Fire Relief for a Centrifugal Pump

(OP)
I have a centrifugal pump. It cannot overpressurise the discharge in a dead head (no flow) scenario. Do I need to provide a PSV for fire relief?

Thanks.

RE: Fire Relief for a Centrifugal Pump

There is no regulation or Code that mandates a fire scenario relief for a pump to my knowledge.

Good luck,
Latexman

Technically, the glass is always full - 1/2 air and 1/2 water.

RE: Fire Relief for a Centrifugal Pump

Latexman is correct. There are no code requirements.
If suction side of the pump remains with an open path during fire, hydraulic expansion will have no consequences.

You may consider installing a TSV on pump suction or discharge piping if there is a significant volume of trapped liquid between two isolation points (suction/discharge) and the system qualifies for hydraulic expansion due to absorption of heat.

Dejan IVANOVIC
Process Engineer, MSChE

RE: Fire Relief for a Centrifugal Pump

Pumps are usually treated as piping components and piping is not typically protected against fire. That's not to say you can't though I can't say I've ever seen a fire case PSV on a pump.

RE: Fire Relief for a Centrifugal Pump

I can say I've never done or seen a fire case for a pump.

Good luck,
Latexman

Technically, the glass is always full - 1/2 air and 1/2 water.

RE: Fire Relief for a Centrifugal Pump

I agree the answer is no you don't

Remember - More details = better answers
Also: If you get a response it's polite to respond to it.

RE: Fire Relief for a Centrifugal Pump

I agree that there is no code that dictates piping be protected against fire. But on my experience, to be conservative on relief load, pipings are accounted to the PSV on the upstream drum of the pump.

RE: Fire Relief for a Centrifugal Pump

choack,

What does that mean? Can you explain further with more detail?

Good luck,
Latexman

Technically, the glass is always full - 1/2 air and 1/2 water.

RE: Fire Relief for a Centrifugal Pump

Pump casings are not constructed to PV codes, so that may explain why PSVs' are typically not installed on pumps. Pump casings are made with much thicker walls. However, if a pump is blocked in during a fire, dont know at what pressure the shaft seals will blow out - if this pump is in some high HSE risk application, may be worth asking - a pump or seal specialist may comment?

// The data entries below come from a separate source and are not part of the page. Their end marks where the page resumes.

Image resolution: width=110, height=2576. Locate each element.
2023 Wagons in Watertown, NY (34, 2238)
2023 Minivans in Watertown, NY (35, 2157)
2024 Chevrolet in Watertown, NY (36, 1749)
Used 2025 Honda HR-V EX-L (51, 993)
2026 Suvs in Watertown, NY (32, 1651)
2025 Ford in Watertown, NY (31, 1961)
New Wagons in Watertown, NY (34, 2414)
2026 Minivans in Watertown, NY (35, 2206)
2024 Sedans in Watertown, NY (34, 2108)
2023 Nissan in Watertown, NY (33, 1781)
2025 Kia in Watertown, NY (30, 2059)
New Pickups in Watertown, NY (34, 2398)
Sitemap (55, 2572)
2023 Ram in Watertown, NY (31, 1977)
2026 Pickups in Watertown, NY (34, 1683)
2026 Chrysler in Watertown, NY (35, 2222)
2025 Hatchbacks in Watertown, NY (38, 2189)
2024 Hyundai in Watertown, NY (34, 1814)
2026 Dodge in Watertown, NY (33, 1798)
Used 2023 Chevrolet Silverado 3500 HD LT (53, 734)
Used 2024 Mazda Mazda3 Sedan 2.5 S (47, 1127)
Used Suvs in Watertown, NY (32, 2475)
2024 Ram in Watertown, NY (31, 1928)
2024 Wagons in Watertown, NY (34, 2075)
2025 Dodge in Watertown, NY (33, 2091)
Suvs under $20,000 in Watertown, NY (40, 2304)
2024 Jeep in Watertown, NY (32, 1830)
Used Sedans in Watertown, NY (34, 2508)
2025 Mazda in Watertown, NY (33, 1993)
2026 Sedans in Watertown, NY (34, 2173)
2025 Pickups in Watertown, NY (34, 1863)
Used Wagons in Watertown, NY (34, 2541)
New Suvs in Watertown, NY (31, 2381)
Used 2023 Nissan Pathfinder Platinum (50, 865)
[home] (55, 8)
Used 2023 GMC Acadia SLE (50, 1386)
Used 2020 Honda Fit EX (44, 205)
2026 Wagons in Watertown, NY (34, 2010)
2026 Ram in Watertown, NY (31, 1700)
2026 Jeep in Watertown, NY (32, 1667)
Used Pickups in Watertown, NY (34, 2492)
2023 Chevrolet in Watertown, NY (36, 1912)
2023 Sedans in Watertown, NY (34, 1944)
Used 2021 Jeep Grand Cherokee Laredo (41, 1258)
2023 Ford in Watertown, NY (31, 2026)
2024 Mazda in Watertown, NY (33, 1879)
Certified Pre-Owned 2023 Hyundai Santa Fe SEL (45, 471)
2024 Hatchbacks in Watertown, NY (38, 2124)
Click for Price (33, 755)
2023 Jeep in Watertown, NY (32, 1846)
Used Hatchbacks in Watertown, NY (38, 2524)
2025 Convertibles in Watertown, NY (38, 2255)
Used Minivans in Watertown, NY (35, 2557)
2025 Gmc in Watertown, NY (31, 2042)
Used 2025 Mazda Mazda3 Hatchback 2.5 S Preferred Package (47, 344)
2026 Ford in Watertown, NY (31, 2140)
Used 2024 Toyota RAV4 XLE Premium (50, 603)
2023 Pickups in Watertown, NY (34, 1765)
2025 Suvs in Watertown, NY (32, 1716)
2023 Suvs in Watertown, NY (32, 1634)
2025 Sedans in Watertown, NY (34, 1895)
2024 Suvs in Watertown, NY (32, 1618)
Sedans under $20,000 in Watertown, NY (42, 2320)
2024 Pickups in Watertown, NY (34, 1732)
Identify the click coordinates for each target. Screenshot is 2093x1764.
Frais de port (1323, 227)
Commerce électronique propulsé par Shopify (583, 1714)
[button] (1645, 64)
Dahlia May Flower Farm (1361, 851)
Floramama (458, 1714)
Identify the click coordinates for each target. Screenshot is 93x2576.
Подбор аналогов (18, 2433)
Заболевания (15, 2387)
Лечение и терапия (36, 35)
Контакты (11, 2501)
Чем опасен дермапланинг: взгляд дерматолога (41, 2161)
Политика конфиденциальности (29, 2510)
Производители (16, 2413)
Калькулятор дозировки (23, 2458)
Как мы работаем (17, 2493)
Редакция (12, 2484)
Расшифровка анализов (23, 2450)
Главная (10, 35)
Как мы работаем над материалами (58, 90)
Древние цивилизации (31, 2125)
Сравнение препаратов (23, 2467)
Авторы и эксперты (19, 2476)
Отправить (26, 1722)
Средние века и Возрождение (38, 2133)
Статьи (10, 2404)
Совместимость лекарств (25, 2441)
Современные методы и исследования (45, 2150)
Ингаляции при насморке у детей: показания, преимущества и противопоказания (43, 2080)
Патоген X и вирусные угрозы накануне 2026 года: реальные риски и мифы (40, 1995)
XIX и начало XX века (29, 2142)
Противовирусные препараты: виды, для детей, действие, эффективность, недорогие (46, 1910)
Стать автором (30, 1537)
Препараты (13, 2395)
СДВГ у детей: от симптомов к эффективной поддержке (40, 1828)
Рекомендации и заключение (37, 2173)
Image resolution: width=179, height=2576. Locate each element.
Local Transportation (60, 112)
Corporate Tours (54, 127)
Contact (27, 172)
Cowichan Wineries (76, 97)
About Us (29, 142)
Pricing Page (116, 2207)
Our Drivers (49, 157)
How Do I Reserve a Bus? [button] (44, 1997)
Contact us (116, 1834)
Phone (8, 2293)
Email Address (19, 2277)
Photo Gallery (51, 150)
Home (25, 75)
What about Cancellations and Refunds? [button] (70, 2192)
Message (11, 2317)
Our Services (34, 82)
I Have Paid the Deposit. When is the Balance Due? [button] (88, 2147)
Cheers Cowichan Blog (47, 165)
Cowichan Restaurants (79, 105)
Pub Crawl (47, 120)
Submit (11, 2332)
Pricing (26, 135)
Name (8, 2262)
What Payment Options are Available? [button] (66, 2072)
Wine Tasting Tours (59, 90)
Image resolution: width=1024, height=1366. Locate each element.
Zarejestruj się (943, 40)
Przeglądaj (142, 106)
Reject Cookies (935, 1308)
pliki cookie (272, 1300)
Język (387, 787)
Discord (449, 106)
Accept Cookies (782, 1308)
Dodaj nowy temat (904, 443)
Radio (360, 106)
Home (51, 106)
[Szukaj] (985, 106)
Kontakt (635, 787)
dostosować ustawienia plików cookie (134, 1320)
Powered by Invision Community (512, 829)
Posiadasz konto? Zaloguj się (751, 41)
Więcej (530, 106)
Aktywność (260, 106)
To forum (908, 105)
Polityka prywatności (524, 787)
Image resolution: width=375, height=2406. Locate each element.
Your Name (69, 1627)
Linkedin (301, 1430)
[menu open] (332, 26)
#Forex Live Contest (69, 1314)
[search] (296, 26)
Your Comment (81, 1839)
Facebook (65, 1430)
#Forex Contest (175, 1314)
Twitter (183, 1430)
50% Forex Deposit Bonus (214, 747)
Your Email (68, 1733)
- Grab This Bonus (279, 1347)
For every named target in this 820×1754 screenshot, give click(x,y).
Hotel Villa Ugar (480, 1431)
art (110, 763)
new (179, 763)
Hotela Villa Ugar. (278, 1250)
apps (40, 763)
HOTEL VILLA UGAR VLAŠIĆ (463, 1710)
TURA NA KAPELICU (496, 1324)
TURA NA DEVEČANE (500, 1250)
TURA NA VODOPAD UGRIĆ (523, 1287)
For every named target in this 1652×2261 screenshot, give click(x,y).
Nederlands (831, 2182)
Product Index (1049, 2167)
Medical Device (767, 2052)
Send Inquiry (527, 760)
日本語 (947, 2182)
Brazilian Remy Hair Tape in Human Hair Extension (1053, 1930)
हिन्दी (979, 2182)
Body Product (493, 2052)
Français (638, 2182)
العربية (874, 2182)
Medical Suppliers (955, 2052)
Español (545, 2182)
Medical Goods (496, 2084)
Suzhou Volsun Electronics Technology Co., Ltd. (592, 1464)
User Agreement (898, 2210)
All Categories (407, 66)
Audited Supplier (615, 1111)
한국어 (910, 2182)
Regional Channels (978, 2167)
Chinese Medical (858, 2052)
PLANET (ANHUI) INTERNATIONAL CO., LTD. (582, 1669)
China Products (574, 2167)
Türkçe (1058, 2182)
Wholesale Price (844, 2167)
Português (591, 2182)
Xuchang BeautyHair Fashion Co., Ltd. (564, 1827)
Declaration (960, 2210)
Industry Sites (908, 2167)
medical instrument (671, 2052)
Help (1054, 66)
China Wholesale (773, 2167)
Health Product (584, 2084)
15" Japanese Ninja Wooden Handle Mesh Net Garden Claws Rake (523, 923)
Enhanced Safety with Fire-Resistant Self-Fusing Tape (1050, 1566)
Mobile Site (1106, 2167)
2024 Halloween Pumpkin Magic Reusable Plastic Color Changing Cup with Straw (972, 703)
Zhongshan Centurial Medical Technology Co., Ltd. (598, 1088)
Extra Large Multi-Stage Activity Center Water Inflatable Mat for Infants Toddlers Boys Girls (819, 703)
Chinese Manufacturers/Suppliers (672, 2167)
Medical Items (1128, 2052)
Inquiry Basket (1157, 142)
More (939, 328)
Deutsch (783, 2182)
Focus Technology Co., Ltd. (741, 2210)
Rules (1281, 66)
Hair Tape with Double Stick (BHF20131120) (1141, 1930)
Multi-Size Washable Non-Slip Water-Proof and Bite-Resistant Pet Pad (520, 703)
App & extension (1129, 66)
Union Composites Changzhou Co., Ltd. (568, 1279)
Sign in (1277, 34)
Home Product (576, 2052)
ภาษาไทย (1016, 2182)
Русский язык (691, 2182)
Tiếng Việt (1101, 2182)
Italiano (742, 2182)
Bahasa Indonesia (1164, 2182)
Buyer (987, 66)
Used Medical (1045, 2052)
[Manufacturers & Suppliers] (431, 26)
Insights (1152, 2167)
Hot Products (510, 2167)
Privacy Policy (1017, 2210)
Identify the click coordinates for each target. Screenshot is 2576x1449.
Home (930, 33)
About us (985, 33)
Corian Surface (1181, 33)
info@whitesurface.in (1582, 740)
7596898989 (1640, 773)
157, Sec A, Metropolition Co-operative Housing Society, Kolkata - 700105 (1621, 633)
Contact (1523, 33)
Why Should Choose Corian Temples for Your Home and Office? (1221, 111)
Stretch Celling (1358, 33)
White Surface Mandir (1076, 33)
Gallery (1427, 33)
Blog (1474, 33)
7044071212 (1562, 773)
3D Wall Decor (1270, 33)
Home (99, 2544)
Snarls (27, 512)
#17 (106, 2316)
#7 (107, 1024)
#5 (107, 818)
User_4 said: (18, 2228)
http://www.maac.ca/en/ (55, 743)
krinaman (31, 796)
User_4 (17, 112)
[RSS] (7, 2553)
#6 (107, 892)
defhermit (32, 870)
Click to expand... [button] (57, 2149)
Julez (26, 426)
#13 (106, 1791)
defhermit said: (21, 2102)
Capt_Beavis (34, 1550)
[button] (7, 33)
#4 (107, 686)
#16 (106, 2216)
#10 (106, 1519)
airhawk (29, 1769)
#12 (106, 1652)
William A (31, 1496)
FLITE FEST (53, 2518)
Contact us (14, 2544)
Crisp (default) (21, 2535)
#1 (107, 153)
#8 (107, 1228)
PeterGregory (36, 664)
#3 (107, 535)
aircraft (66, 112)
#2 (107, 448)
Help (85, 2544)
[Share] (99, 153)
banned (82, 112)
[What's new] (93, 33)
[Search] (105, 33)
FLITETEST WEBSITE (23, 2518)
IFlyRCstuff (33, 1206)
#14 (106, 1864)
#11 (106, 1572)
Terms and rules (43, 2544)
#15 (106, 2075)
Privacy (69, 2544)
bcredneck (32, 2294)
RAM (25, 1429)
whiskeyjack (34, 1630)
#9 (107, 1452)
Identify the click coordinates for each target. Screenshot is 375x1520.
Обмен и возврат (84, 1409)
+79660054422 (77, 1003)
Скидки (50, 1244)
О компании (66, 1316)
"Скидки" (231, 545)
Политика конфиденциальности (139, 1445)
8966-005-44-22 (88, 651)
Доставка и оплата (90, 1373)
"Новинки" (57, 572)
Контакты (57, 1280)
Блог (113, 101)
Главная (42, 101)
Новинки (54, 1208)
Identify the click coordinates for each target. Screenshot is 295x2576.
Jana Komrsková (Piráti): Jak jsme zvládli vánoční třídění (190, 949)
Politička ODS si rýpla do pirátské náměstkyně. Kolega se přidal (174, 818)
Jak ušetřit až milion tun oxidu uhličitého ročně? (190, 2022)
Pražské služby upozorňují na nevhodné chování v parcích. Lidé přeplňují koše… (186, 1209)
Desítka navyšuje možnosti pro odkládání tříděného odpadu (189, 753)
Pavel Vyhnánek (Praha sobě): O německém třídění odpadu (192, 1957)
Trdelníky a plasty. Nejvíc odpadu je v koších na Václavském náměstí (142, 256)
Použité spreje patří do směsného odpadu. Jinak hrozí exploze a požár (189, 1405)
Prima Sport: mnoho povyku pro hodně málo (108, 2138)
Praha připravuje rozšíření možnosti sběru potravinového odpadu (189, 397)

RE: Fire Relief for a Centrifugal Pump

As mentioned earlier, the problem with pump catching fire occurs only if liquid is trapped between the suction and the discharge isolation points. In all other cases, there is an open path that will allow for hydraulic expansion of the fluid and hence there are no further concerns.

The only scenarios in which a pump can catch fire while being isolated on suction and discharge side, are:

1) Sitting in a flammable liquid pool created by leakage from a nearby source (another pump or tank/vessel);
2) Impinged by jet flame from a nearby vessel or piping.

If these two prerequisites exist (isolated pump and source of fire), one may argue if fire relief is required. If one of the two factors is not present, there is absolutely no need to consider fire case relief. Being conservative, you can calculate heat flux for the isolated system and see whether a common TSV will provide the required relief rate. If it doesn't do so, you may go for a higher size orifice.

Based on the description in the OP query, we cannot conclude if any of these criteria are met for this particular pump. You can review the fire scenarios and isolation philosophy in your plant and see if the pump qualifies for further fire safety assessment.



Dejan IVANOVIC
Process Engineer, MSChE

RE: Fire Relief for a Centrifugal Pump

Pump casings contain a small amount of liquid volume, so even if one was isolated and engulfed in flame, the explosion radius would be small. PSV is not needed for fire protection.

However, if it is in LNG service, sometimes a TERV will be installed on the piping for over pressure due to ambient heat input.